▸ **WHAT TO DO**:
Word-for-word reproduction, images excluded: copy every entry below.

[Screenshot grounding data]
☆ ☆ ☆ ☆ ☆ ☆ ☆

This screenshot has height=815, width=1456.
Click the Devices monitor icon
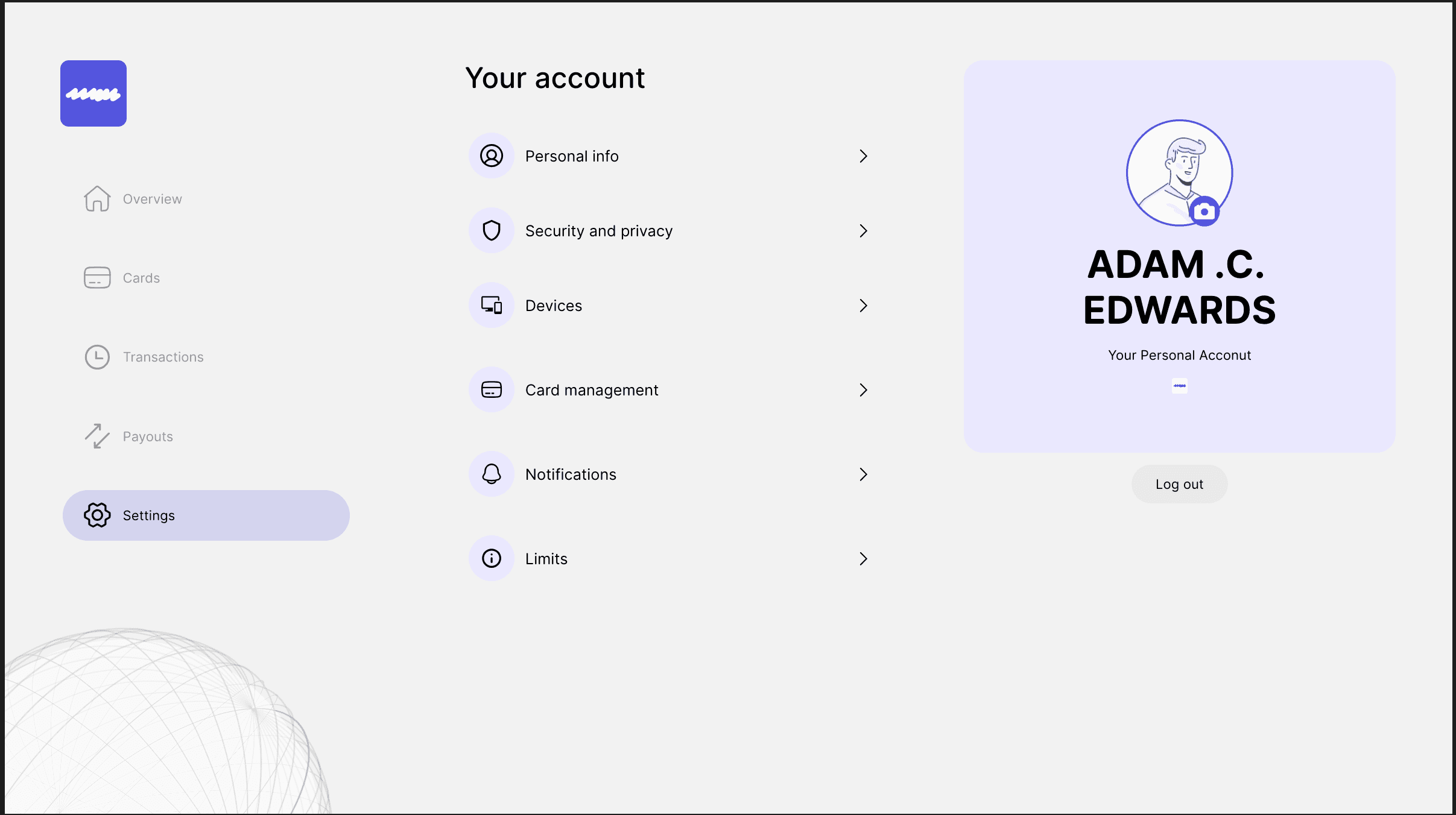tap(492, 306)
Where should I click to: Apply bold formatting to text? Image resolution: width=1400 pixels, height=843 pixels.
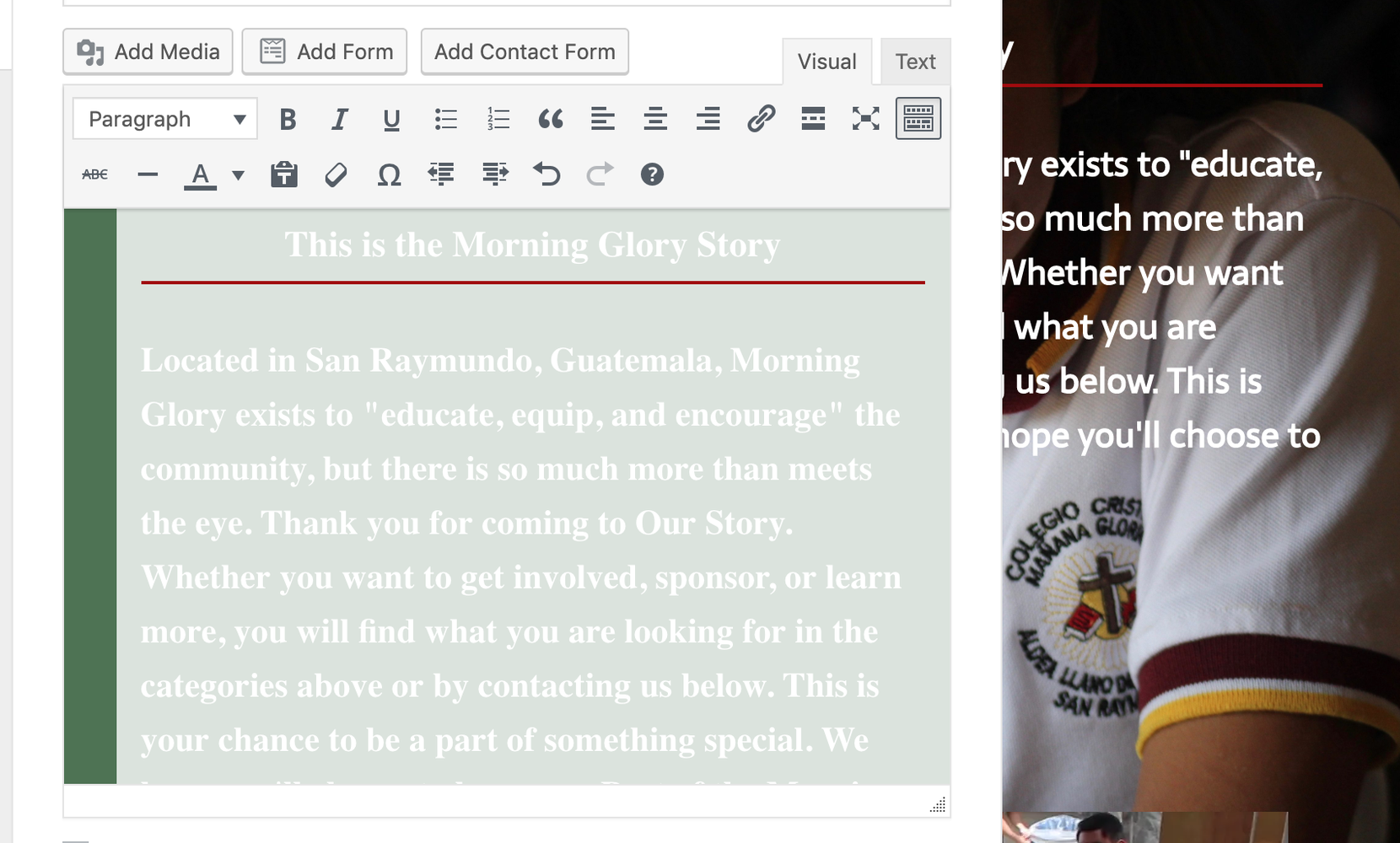click(287, 119)
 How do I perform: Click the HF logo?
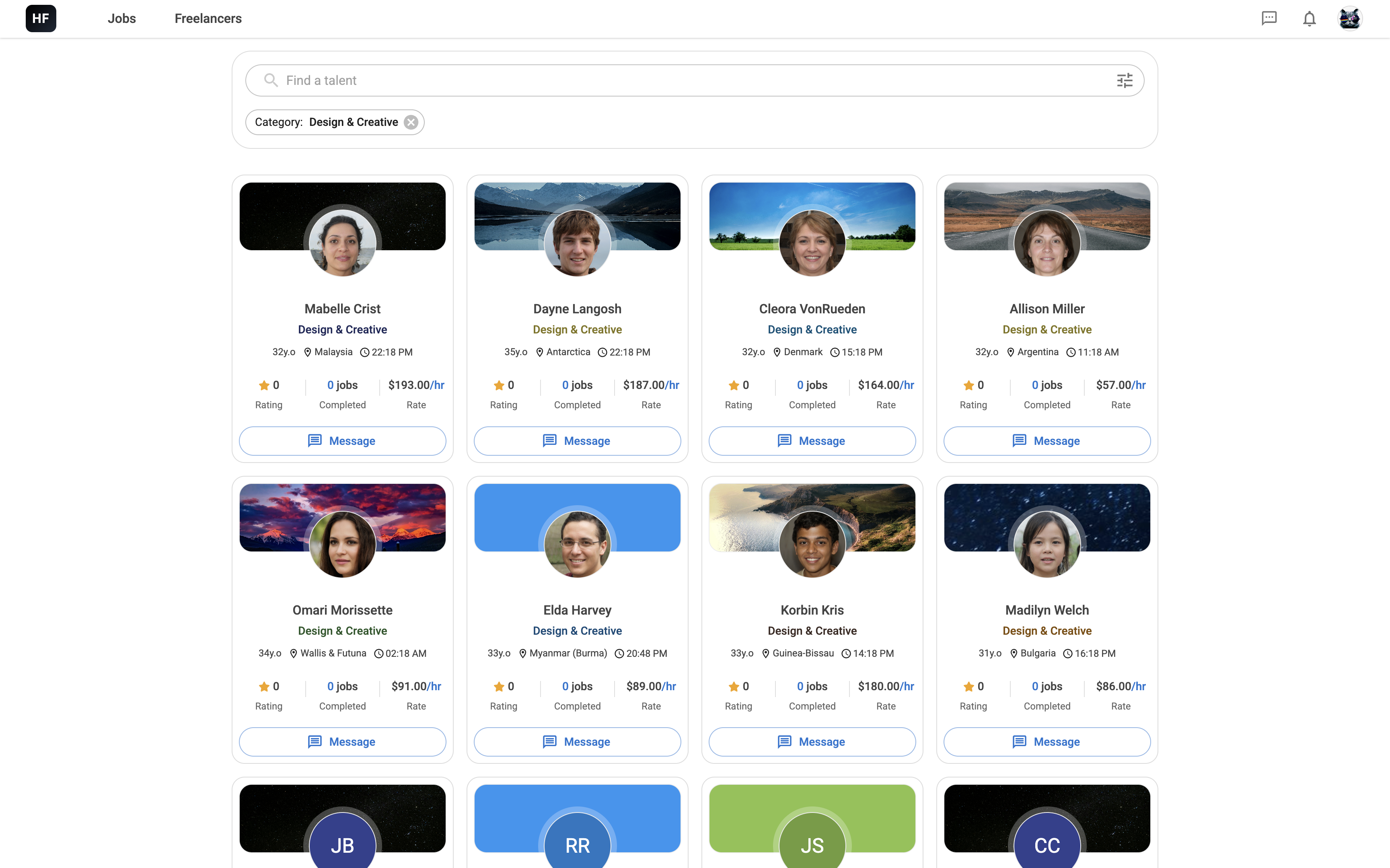40,19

☆ ☆ ☆ ☆ ☆ ☆ ☆

▸ **FINISHED EXERCISE**:
This screenshot has height=815, width=1456.
Click the Devices monitor icon
tap(492, 306)
Where should I click to: Apply bold formatting to text? Image resolution: width=1400 pixels, height=843 pixels.
click(287, 119)
 How do I perform: Click the HF logo?
40,19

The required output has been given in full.